I had a bruise the size of Rhode Island on my hip and it was tender, but I seemed to be able to walk okay.
By ten o’clock, I had stuck the blue paper plates and napkins and the ten pounds of roasted peanuts in the trunk of my car and was driving over to Andrew’s house. Dinner was to be at the homeplace at two o’clock, but Daddy had suggested that my brothers and I might want to come out early and watch some of his new puppies go through their paces in the training pen at Andrew’s.
The temperature had dropped thirty degrees during the night and was barely expected to hit forty. Despite the sun, there was a stiff wind out of the north. Not a good day to stand around outside, but something in Seth’s tone when he called to relay Daddy’s message made me think I ought to be there. So I put on wool socks, boots, and a white turtle-neck sweater under a sapphire blue warm-up suit that looked like crushed silk.
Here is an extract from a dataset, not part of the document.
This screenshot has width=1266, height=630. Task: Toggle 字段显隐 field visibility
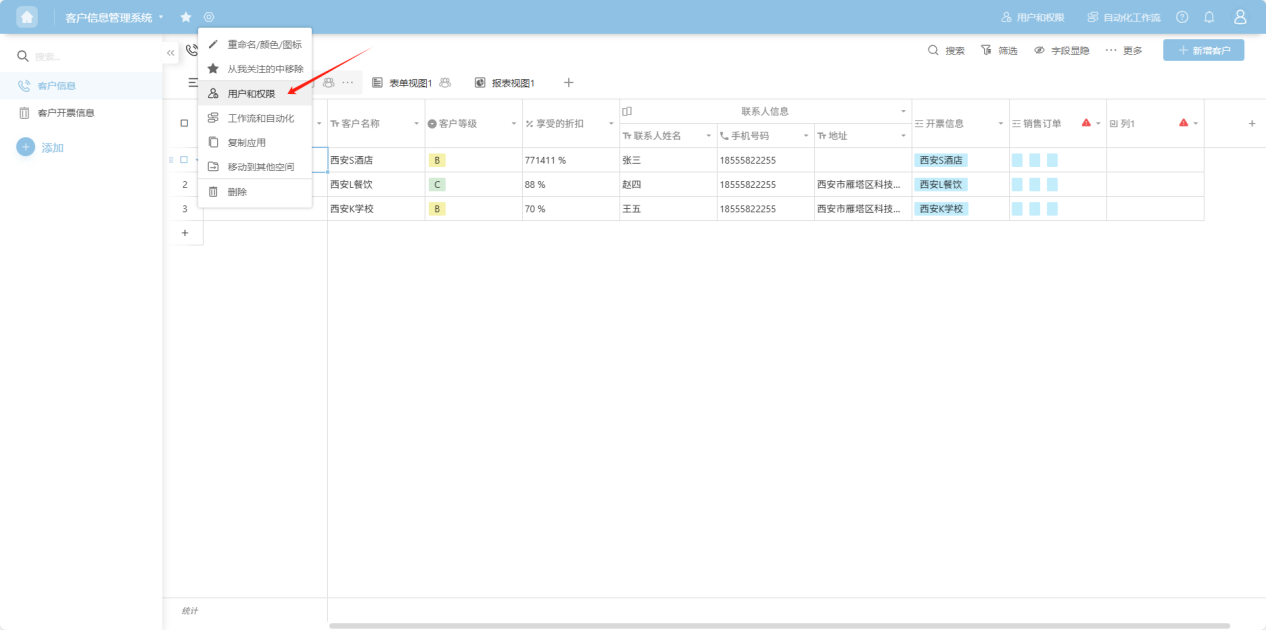pos(1061,50)
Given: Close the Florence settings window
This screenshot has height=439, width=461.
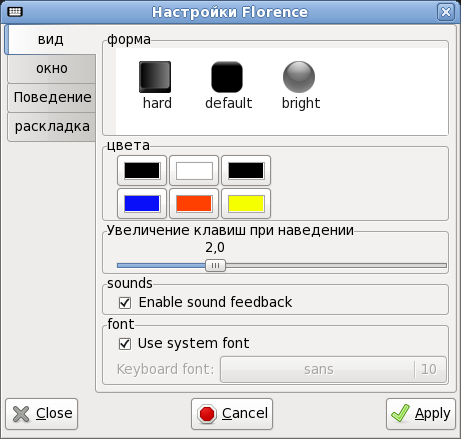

My silver earrings were set with small blue topazes. I felt festive, yet I was still casual enough for the jeans and flannel shirts and sweaters my brothers would be wearing. For safe measure, I took along gloves and a blue-gray wool car coat that had a hood in case I got chilly.
Andrew’s land is next to Seth’s. The house is a comfortable old white clapboard built in the twenties by one of April’s uncles over in Makely. When a new supermarket bought the lot, her cousin said April and Andrew could have it as a wedding present if they wanted to move it. It’s been much remodeled since then—April rearranges walls the way some women rearrange furniture—and the kitchen is huge and modern now.
And smelled like Thanksgiving when I stuck my head in the back door. Isabel was bringing a ham and Nadine and Minnie were each roasting a turkey, but April always makes her succulent smoked oyster dressing and she was just putting the big pans in the oven, enough for fifty people.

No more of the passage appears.